**** Excerpt provided

The information in DNA remaining stable is essential. You can think of DNA as the “master copy” of a computer program. When you get a new program, you first copy it from the purchased disk onto the hard disk of the computer and use that copy as the source of the program for use. You store the original copy of the program away and only use it if the first one crashes. If DNA information were to be used regularly in the cell, it could accumulate errors, which would be passed on from one generation to the next. Before too long, the DNA would have so many errors that it would lose important functions and couldn't support the organism. Just as a clever computer user avoids this problem by making copies of the programs before using them, cells use copies of their genomic information for the working processes of information flow (essentially protein synthesis) in the cell. These copies are made of a related nucleic acid, RNA.
RNA molecules are structurally and metabolically distinct from DNA molecules. First of all, the sugar present on the nucleotide is ribose and not deoxyribose. This has the consequence that an RNA chain is less stable than the corresponding DNA because the 2′‐OH group makes the 3′,5′ phosphodiester chain of RNA hydrolyzable in alkaline solution. In an alkaline solution, OH ‐ ions in the solution remove a proton from the 2′‐OH of ribose; the 2′‐O ‐ then is attracted to the central, relatively positive, phosphorus. The resulting inter‐mediate can be resolved by the cleavage of the phosphodiester bond and the breaking off of the next nucleotide in the chain as shown in Figure 1.

********
**** Data listing

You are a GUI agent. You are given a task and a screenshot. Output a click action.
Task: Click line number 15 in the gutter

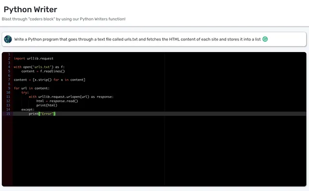coord(8,114)
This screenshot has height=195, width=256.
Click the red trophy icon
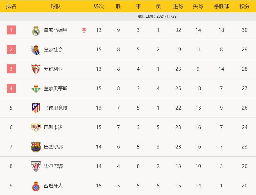(x=84, y=30)
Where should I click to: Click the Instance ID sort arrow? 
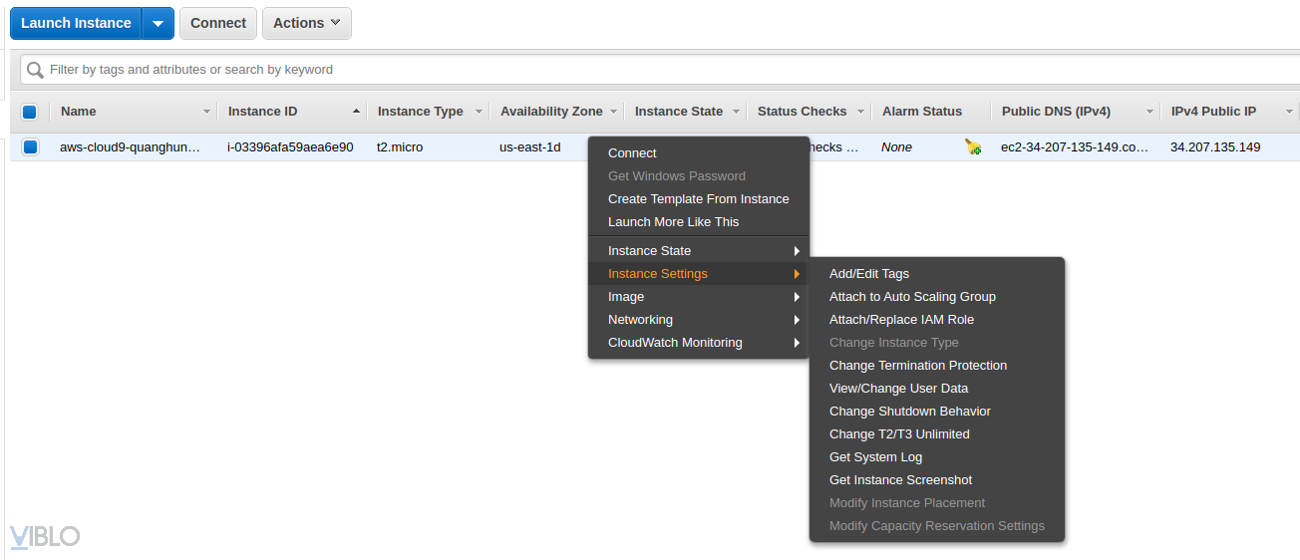point(357,112)
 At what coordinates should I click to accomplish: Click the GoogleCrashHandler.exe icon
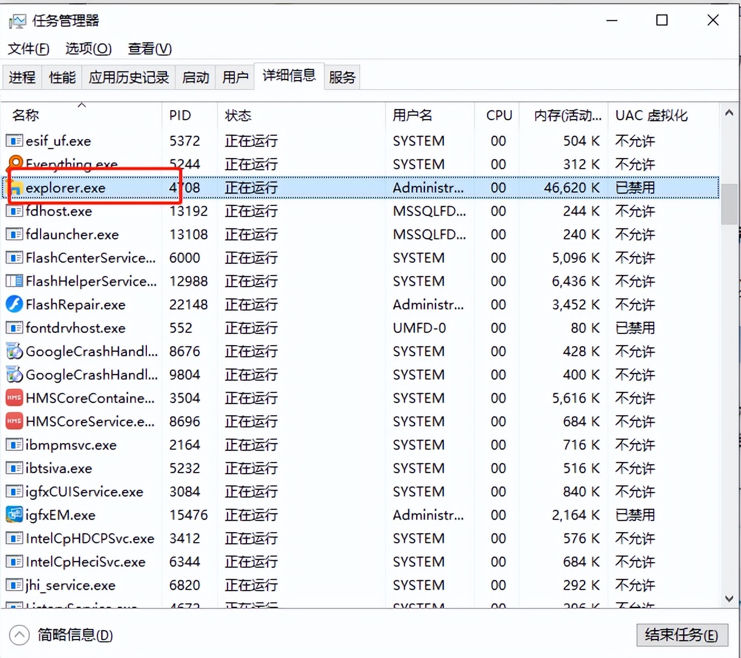click(13, 351)
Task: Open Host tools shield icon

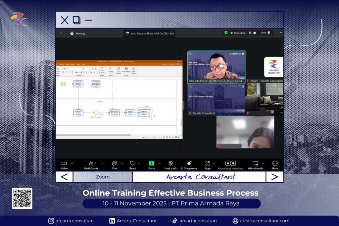Action: click(170, 163)
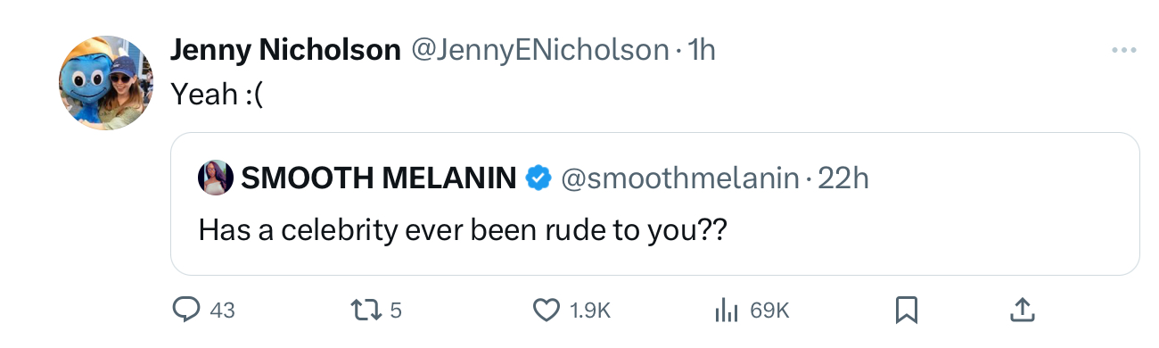Click the reply speech bubble icon
Image resolution: width=1159 pixels, height=348 pixels.
point(185,310)
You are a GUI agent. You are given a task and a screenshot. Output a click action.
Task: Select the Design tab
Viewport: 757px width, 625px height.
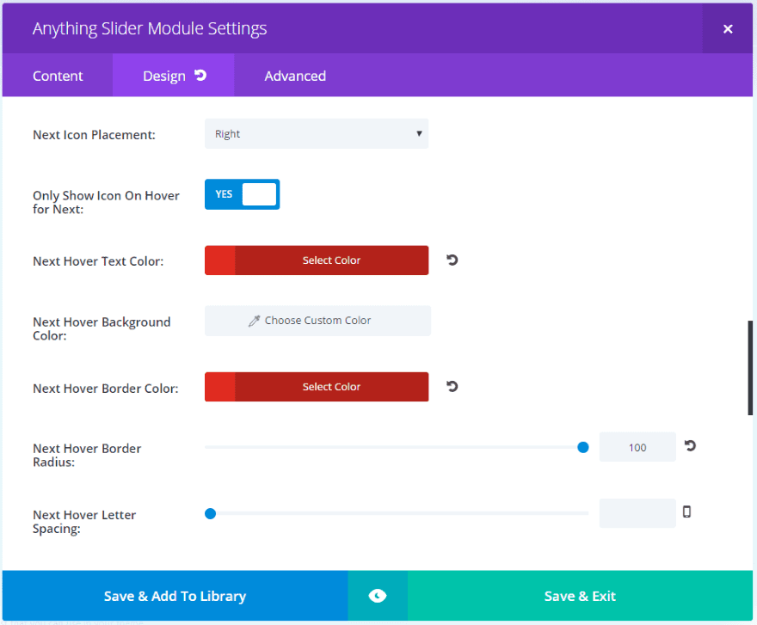[x=163, y=76]
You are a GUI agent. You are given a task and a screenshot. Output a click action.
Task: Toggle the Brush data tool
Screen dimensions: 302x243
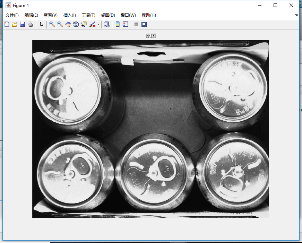92,24
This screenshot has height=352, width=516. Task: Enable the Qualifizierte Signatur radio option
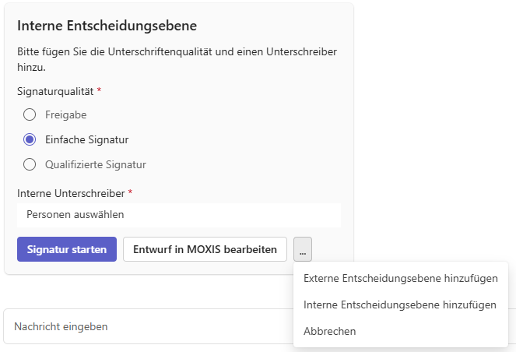click(30, 164)

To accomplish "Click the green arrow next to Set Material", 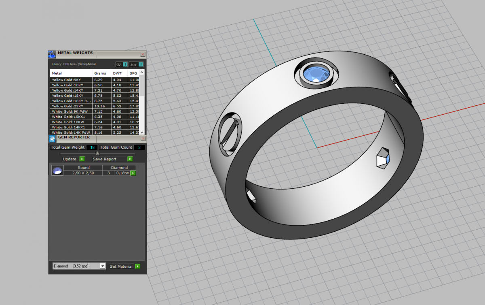I will [x=138, y=267].
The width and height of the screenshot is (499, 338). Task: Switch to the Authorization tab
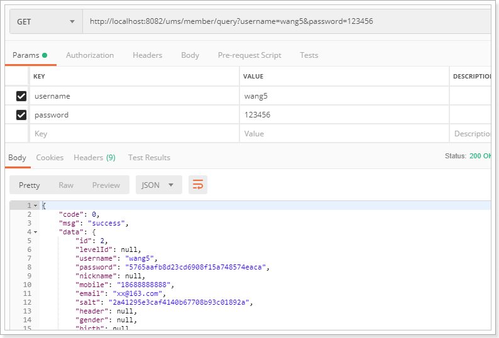click(x=90, y=55)
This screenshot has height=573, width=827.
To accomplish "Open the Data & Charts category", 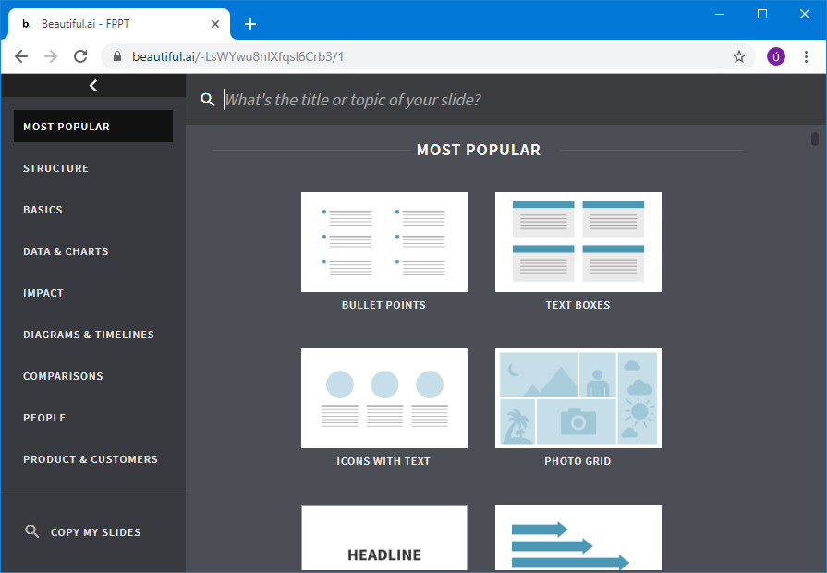I will [x=66, y=251].
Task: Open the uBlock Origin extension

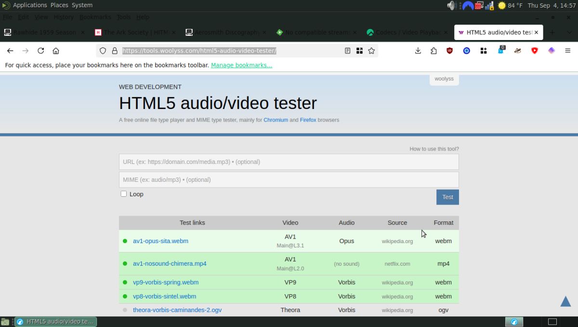Action: point(449,50)
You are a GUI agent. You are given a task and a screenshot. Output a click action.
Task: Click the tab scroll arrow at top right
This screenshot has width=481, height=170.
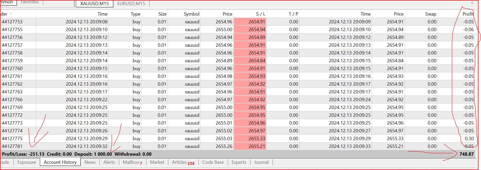[472, 3]
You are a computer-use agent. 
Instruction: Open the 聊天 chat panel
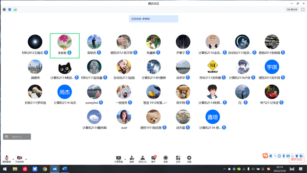(x=154, y=159)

********

> **What you will do**:
• a. From the passage on DNA and RNA, list in order the events it describes when an RNA chain sits in alkaline solution, from the first event to the chain breaking.
• b. Answer these from the passage on DNA and RNA:
(i) To what does the passage compare DNA?
(ii) For what do cells use copies of their genomic information?
(iii) Which sugar is on the nucleotide in RNA?
• c. Carry on the passage on DNA and RNA, picking up after its last sentence.

> **Answers in order**:
• a.
1. OH⁻ ions in the solution remove a proton from the 2′‐OH of ribose.
2. The resulting 2′‐O⁻ is attracted to the central, relatively positive, phosphorus.
3. The resulting intermediate is resolved by cleavage of the phosphodiester bond.
4. The next nucleotide in the chain breaks off.

• b.
(i) The "master copy" of a computer program.
(ii) The working processes of information flow in the cell, essentially protein synthesis.
(iii) Ribose, not deoxyribose.

• c.
DNA doesn't undergo this sort of cleavage because it doesn't have a 2′‐OH group to be ionized in the presence of hydroxide ion. As discussed previously, when DNA is exposed to base, the two strands of the double helix separate but otherwise aren't altered. Secondly, RNAs are almost always single‐stranded. This means that RNA information can't be repaired, at least in the way that DNA is repaired (by the use of the information on one strand as a template to direct the synthesis of the complementary strand). Again, this property is consistent with the instability of RNA during cell metabolism. The fact that RNA is single‐stranded means that intramolecular base‐pairing determines its structure. This property gives RNA chains a compact secondary structure, in contrast to the extended structure of a DNA double helix. See Figure 2 .
Not all the base‐pairing is of the Watson‐Crick variety, either. For example, G‐U, U‐U, and A‐G “base pairs” are relatively common. These interactions contribute to the wide variety of structures that RNA can assume. RNA molecules also contain modified nucleosides, and in some cases, quite complicated ones. These are synthesized post‐transcriptionally as part of the maturation process of RNA and serve to “fine‐tune” RNA functions.